To be sure, insiders have said that idea of making record labels cut same-priced deals to licensees won’t pass muster in Republican Congress.



When asked about what they thought the RIAA’s stance on the proposal, Cannon and Boucher said they had
heard rumblings that the organization would disagree with certain aspects,
such as the licensing amendment.


“I have heard that the RIAA has branded MOCA as a compulsory license bill
and it is absolutely not,” Boucher said. “Record companies would not be
required to license and when they do they may set their own rules and
contracts with the licensees.”


Webnoize senior analyst Ric Dube said the major point of MOCA is opening licensing up — certainly not compulsory licensing, which means that the content owner would have no choice but to prescribe set rules for offering their content to licensees. For instance, he said, if Warner Music cut an online music deal with AOL, they would be required to offer the same deal to everyone else. This would not be an advantage because other companies may not have the same requirements.

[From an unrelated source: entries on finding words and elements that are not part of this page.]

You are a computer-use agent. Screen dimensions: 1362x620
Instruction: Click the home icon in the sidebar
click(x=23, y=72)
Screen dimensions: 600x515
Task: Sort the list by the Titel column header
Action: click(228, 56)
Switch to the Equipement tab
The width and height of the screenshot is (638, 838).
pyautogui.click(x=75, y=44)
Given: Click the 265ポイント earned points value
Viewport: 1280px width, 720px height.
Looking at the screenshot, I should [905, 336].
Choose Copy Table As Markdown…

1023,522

“I’ll think we’ll see a happy medium between what’s been proposed and what will get passed,” Dube told InternetNews.com. “The recording industry is slow to move because if there is no advantage [of making chnages] evident, they won’t do anything. If the government sees the advantage of changes in the market, they will act on it. Legislation will look at whether what the labels are doing is depressing the market and if they believe it does depress the market they would have to act.”


Cannon, who said he and Boucher introduced MOCA to add a little caffeine to
the industry to get it moving, stressed the importance of the timing of the
bill, which will be put before the House Judiciary Committee this fall;
interestingly, it coincides with the launch of pressplay, MusicNet, and
quite possibly, the newly-knighted-as-legitimate Napster service.

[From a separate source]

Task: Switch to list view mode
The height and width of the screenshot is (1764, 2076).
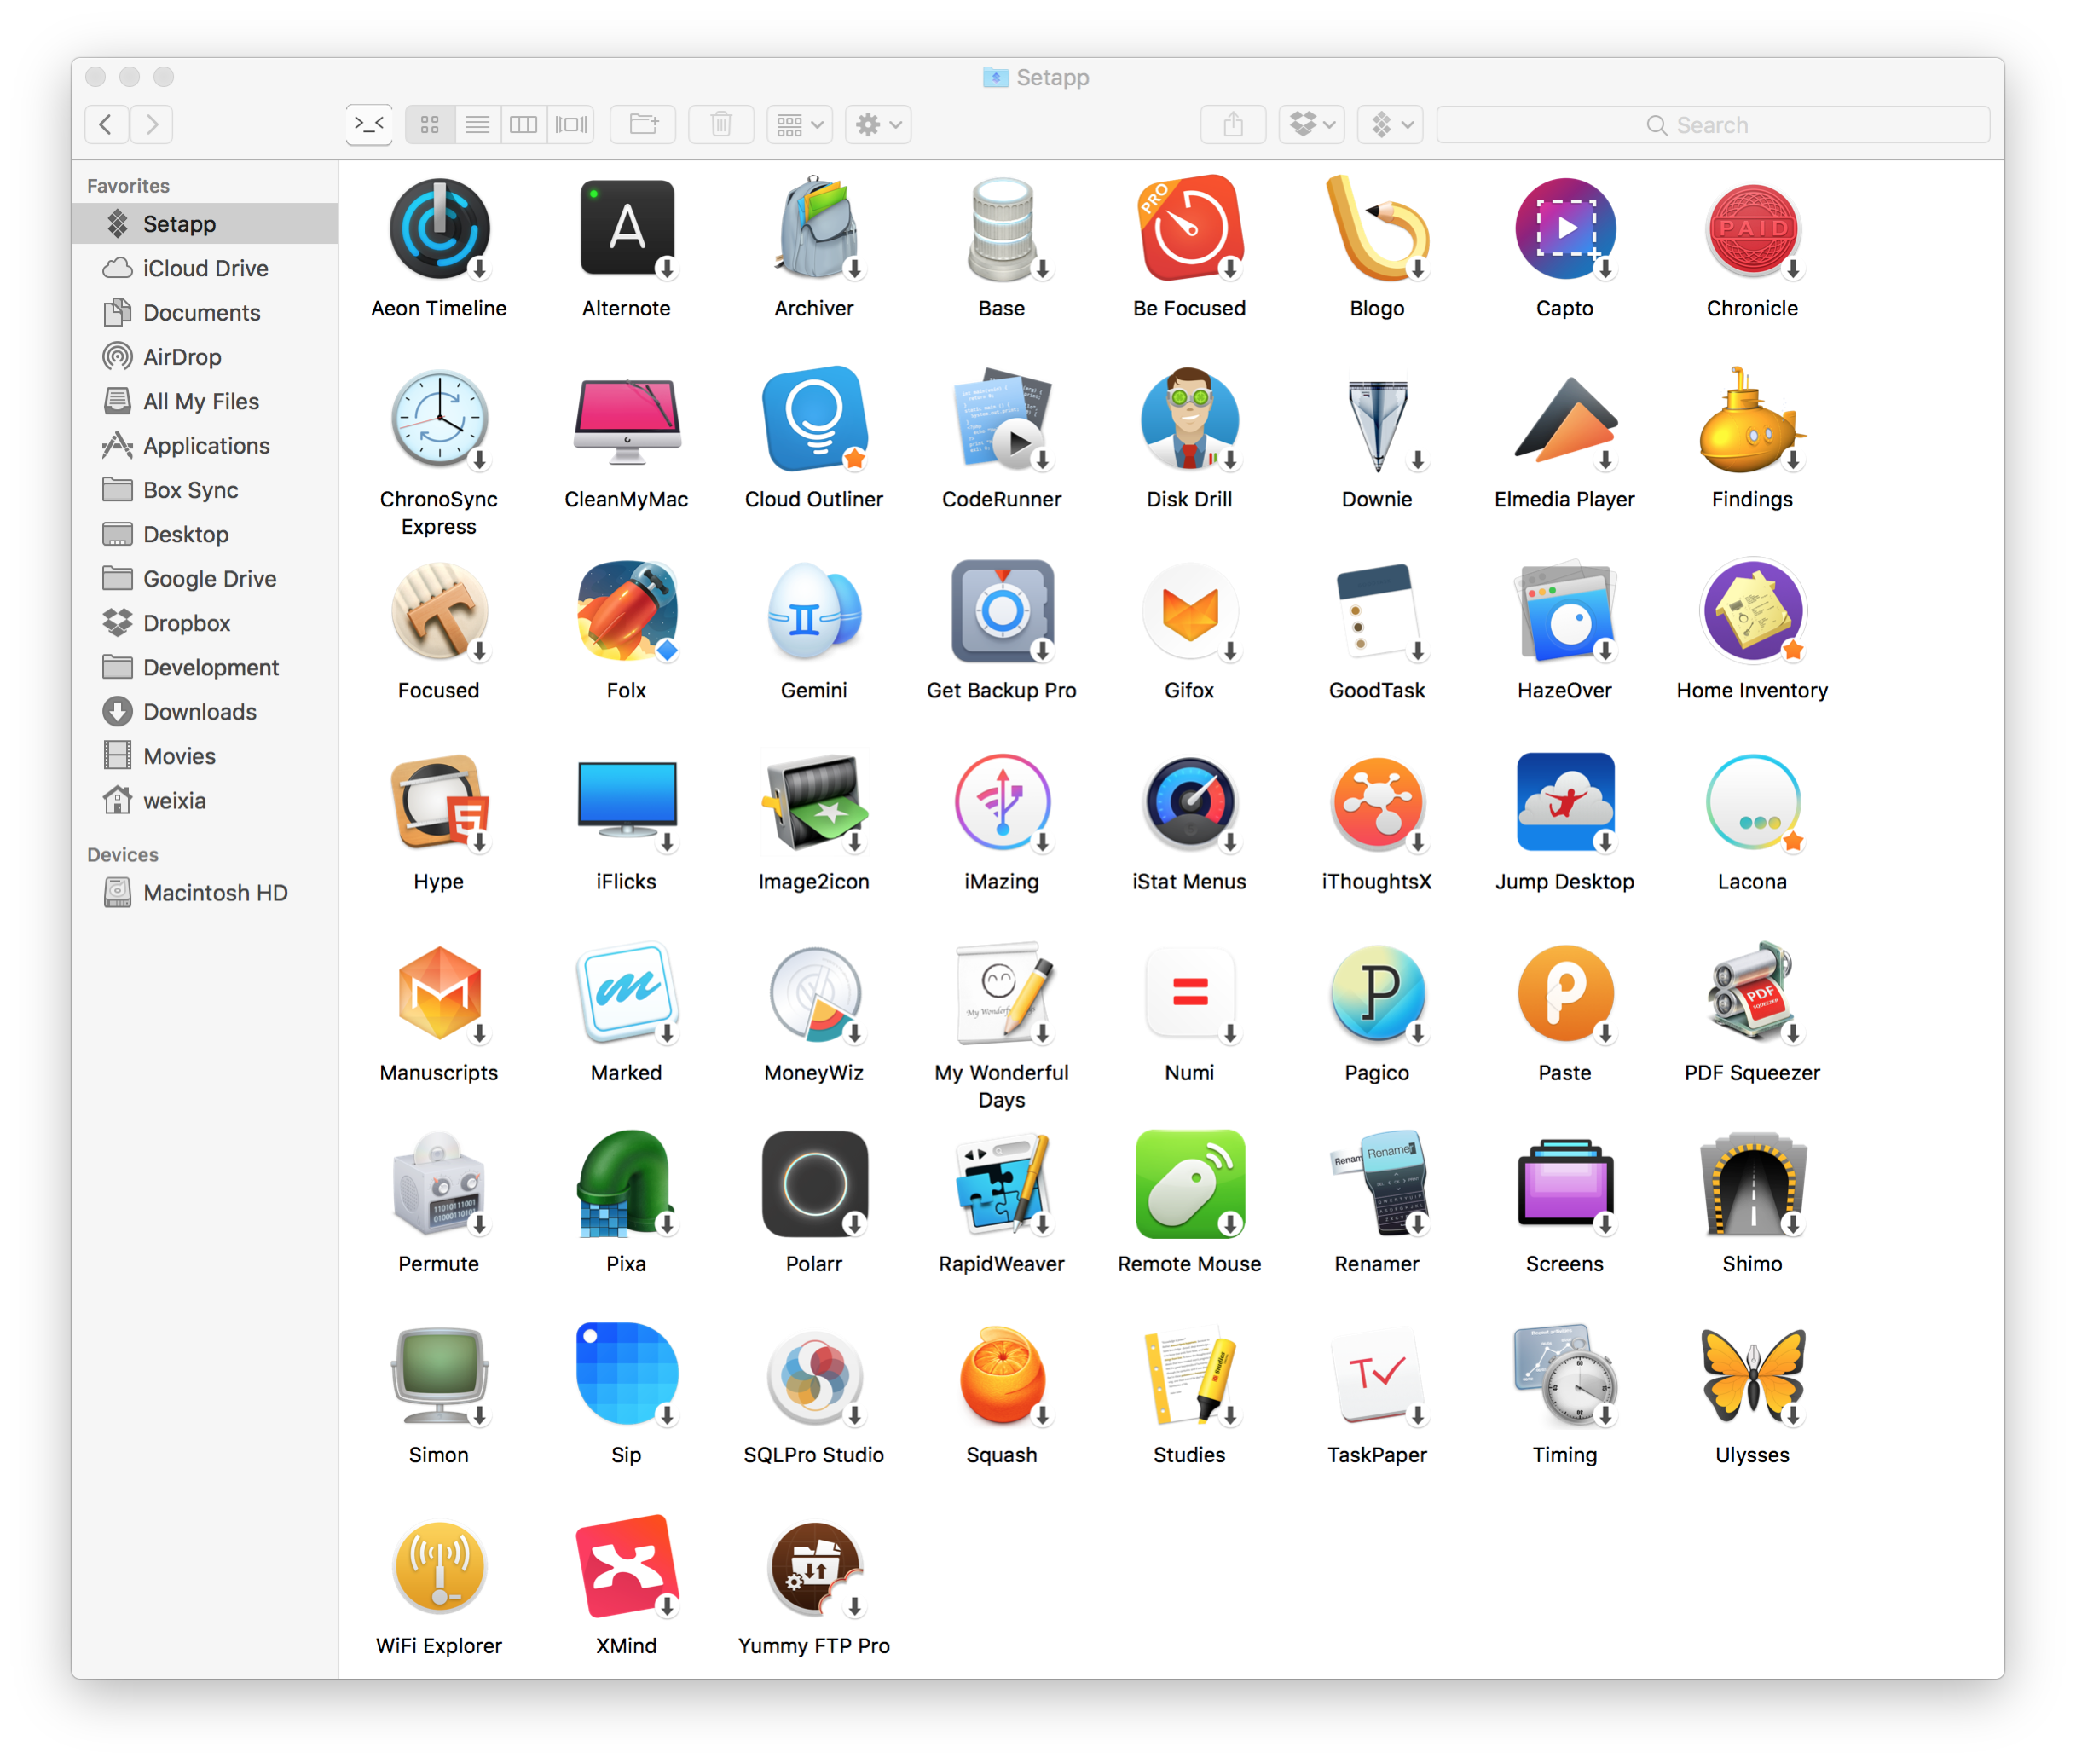Action: [478, 125]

“We need to get a bill moving through Congress,” Cannon said, simply.


Indeed, although Napster’s reign as a free-to-all service has seen its
twilight, file sharing of music and movies
runs roughshod over the Web, with demos and final cuts of songs and films
making it onto people’s PCs before they even hit the shelves or silver
screen.


While the bill may not impede this deluge of unpaid-for media,
the MOCA would ensure that consumers have Internet access to legal music,
and most importantly in terms of the law, content
creators and rights holders would get paid. DiMA’s Potter also said the bill
would drive competition
instead of sparking lawsuits among companies and organizations. It calls for, in a
word, legitimization — a vindication for online digital entertainment
businesses, something
that the Big 5 hopes to bring to the table with their dueling online music
subscription services, MusicNet and pressplay.


“We applaud Congressmen Cannon and Boucher’s effort to craft a narrow
approach that would bring copyright law current with today’s digital and
on-line economy,” Potter said.


Regardless of the outcome, MOCA seems to be a Holy Grail of sorts on paper; in summary, it would:

  • Equalize the copyright law treatment of Webcasters and broadcasters.
    Currently, because Webcast technology requires multiple servers and several
    codecs, Webcasters are potentially liable for “reproduction” rights
    obligations that do not impact broadcasters. MOCA would eliminate such legal
    distinction;

  • Ensure that online music consumers will continue to be able to listen
    to music before they purchase it, just like traditional consumers in
    brick-and-mortar stores;

  • Compensate songwriters and music publishers;
  • Give artists the right to receive Webcast performance royalties
    directly;

  • Promote competition among online music providers by assuring
    non-discriminatory licensing of sound recordings.